Posso solo parlare per la mia piccola esperienza e dei trenta e più anni passati qui all’Einstein, quindi c’è la scuola di oggi e io che sono vecchio. L’obiettivo base è sempre stato quello di proporre ai miei allievi metodiche di miglioramento delle loro prestazioni. Quando un allievo dichiarava di non essere capace di giocare a pallacanestro, ad esempio, io lo aiutavo ad acquisire i fondamentali minimi per divertirsi a giocare. Ovviamente poi ci divertivamo a giocare insieme.

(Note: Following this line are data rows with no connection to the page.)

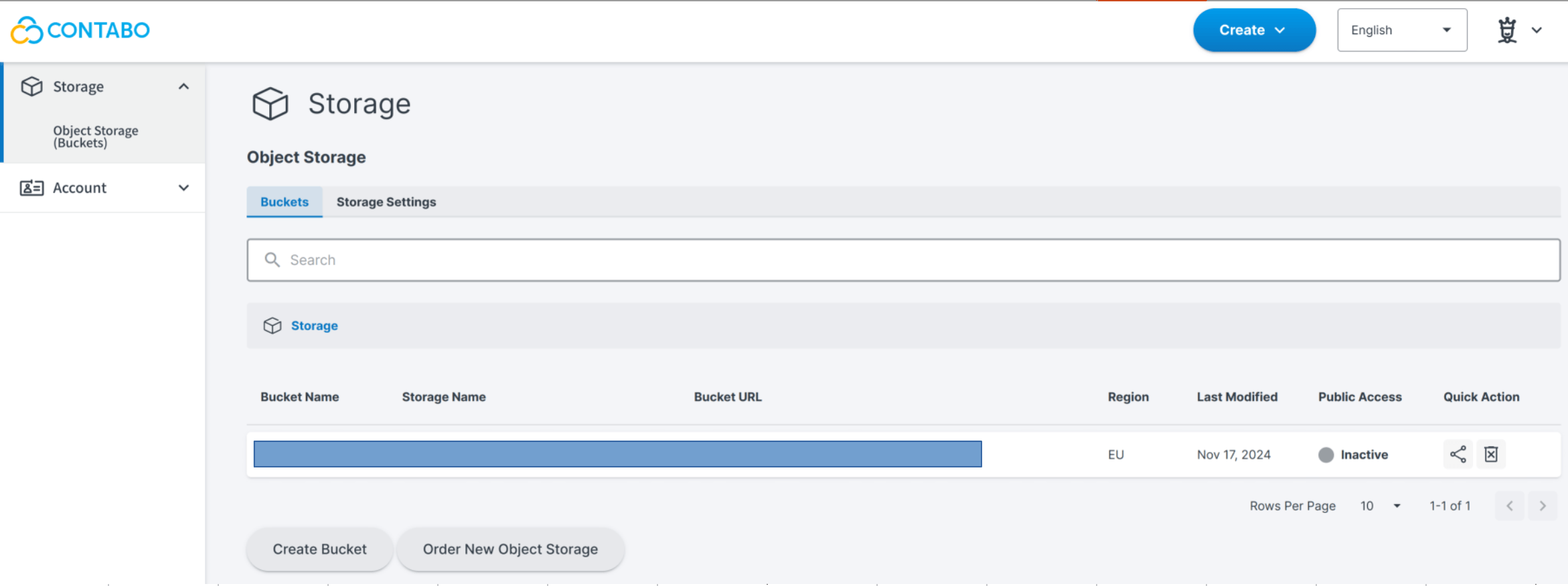
Task: Go to the next page of buckets
Action: (x=1543, y=506)
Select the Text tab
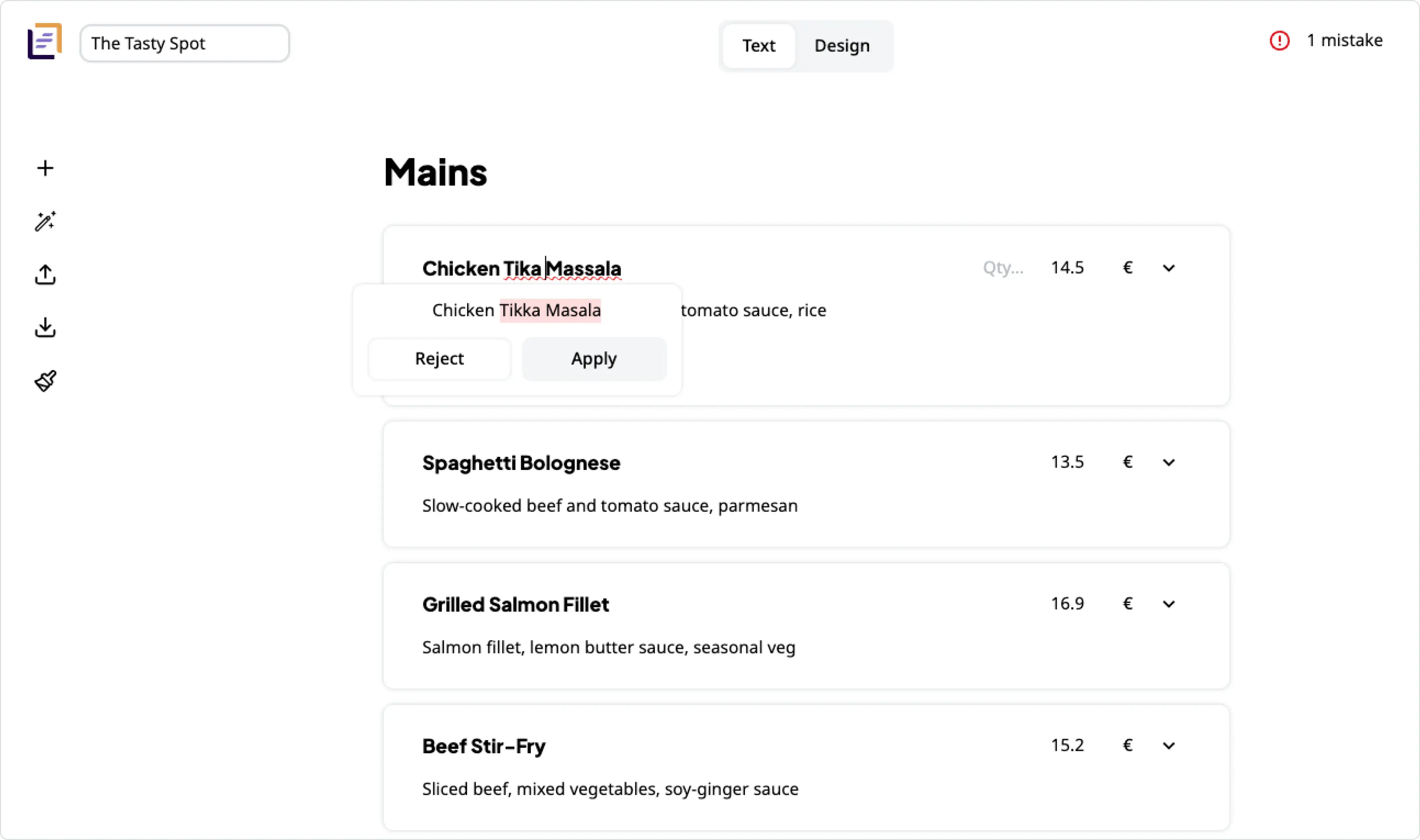This screenshot has width=1420, height=840. click(x=758, y=45)
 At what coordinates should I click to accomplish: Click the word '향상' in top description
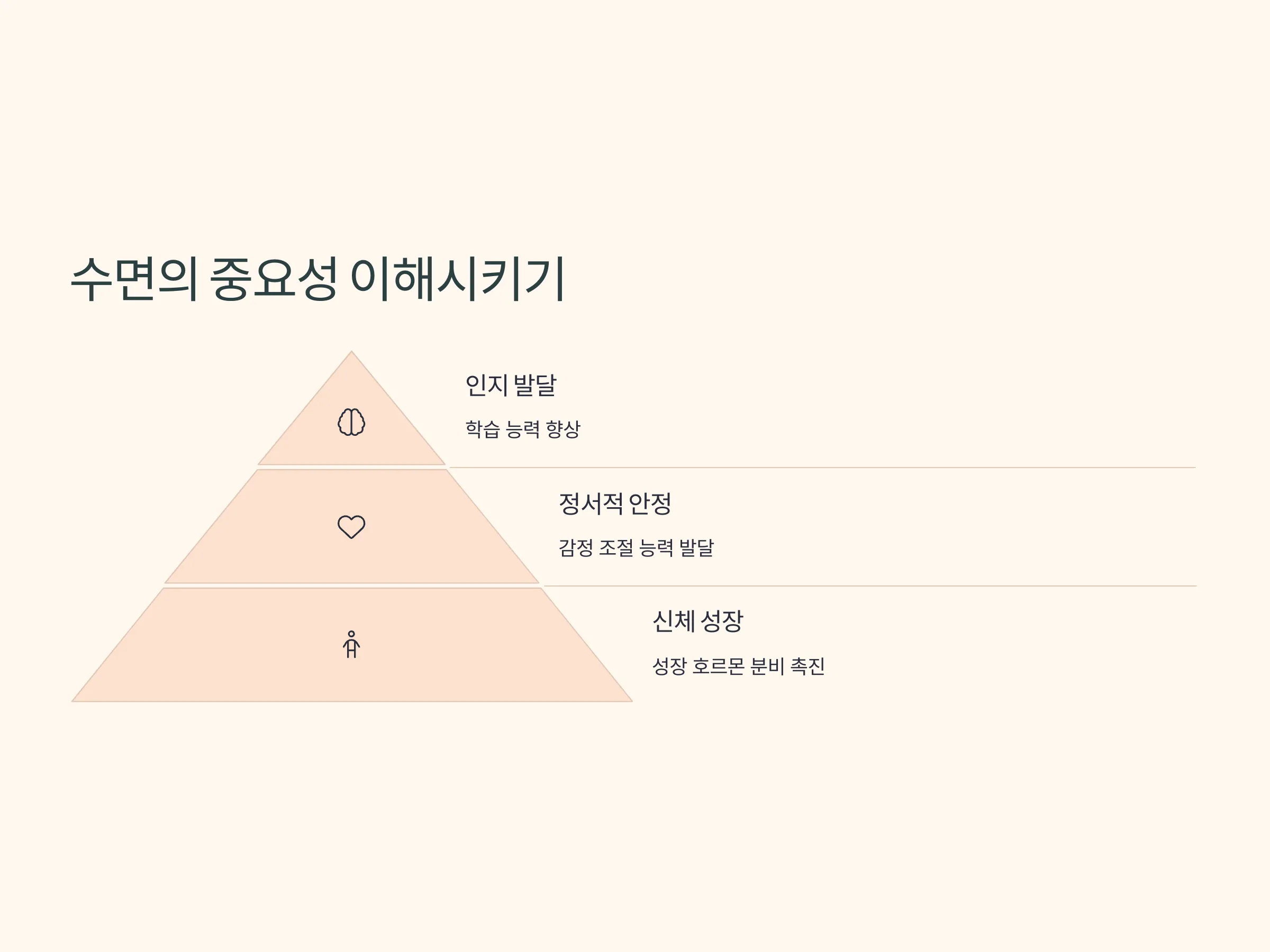tap(563, 428)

L’obiettivo, quindi, è e sempre sarà: divertirsi. La scuola noiosa non mi piace, il sapere saccente non mi piace, la pesantezza della teoria per la teoria è un assurdo: la teoria vissuta nella pratica è di gran lunga più divertente e leggera. I miei obiettivi non sono cambiati nell’arco di questa vita scolastica, ed è per questo che per molti miei allievi io sono Mario, un compagno di giochi più che un Prof.
E in queste ultime righe vorrei salutare le migliaia di allievi che ho incontrato nell’arco della mia esperienza di docente, anche se oggi vedo davanti a me, nelle mie classi, i loro figli, e quindi saluto anche loro invitandoli ad avere coraggio, a saper giocare pulito pur spingendosi verso la ricerca della vittoria: a tutti un abbraccio. Mario, prof.
Un caro saluto anche a lei, prof., e un ringraziamento a nome di tutti i suoi allievi. E buona vita!